SOCIALIST leader Pedro Sánchez's first attempt to become president has failed with all bar his own and centre-liberals Ciudadanos' MPs voting in favour.
Left-wing independents Podemos, Compromís and United Left, along with all the pro-independence regional parties and the acting right-wing PP government voted 'no'.
This means out of 352 MPs, the PSOE head was way off the majority of 176 votes needed to get him into power.
Ciudadanos has 40 seats and the PSOE 90, but their combined 130 was no match for the PP's 123, Podemos' 65 and the combination of smaller outfits such as United Left with two, Compromís with four, Basque nationalist parties EH and PNV with two and six respectively, or Catalunya's pro-secession parties DiL and ERC with eight and nine.
Only the Canarian Coalition, with just one MP, abstained, but this did not help Sánchez much with 219 votes against him.
Sánchez's downfall appears to be the deal he struck with Ciudadanos, which immediately lost him the vital support of Spain's third-largest political power, Podemos.

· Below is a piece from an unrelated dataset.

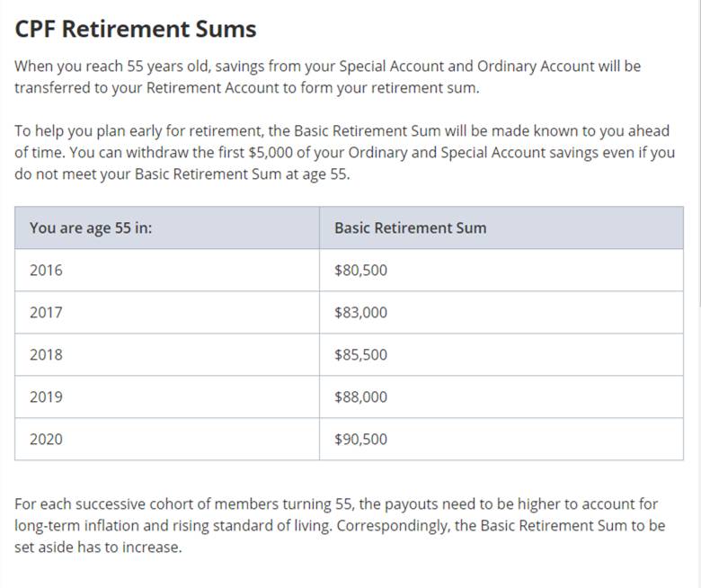
Task: Click the paragraph starting "When you reach 55"
Action: point(328,77)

The programme includes scrapping temporary job contracts and amalgamating the numerous types of these in circulation into just three – a permanent one, a 'training' one, and a 'stable' one with redundancy pay gradually rising according to the length of time the employee has worked for the company and becoming permanent after not more than three years.
They agreed there would be no funding cuts in social welfare, education or health, that income tax would not go up except for the very wealthy, and to scrap the provincial councils or Diputaciones, as well as the Senate, but to create a 'territorial senate' to become the voice of different towns and regions.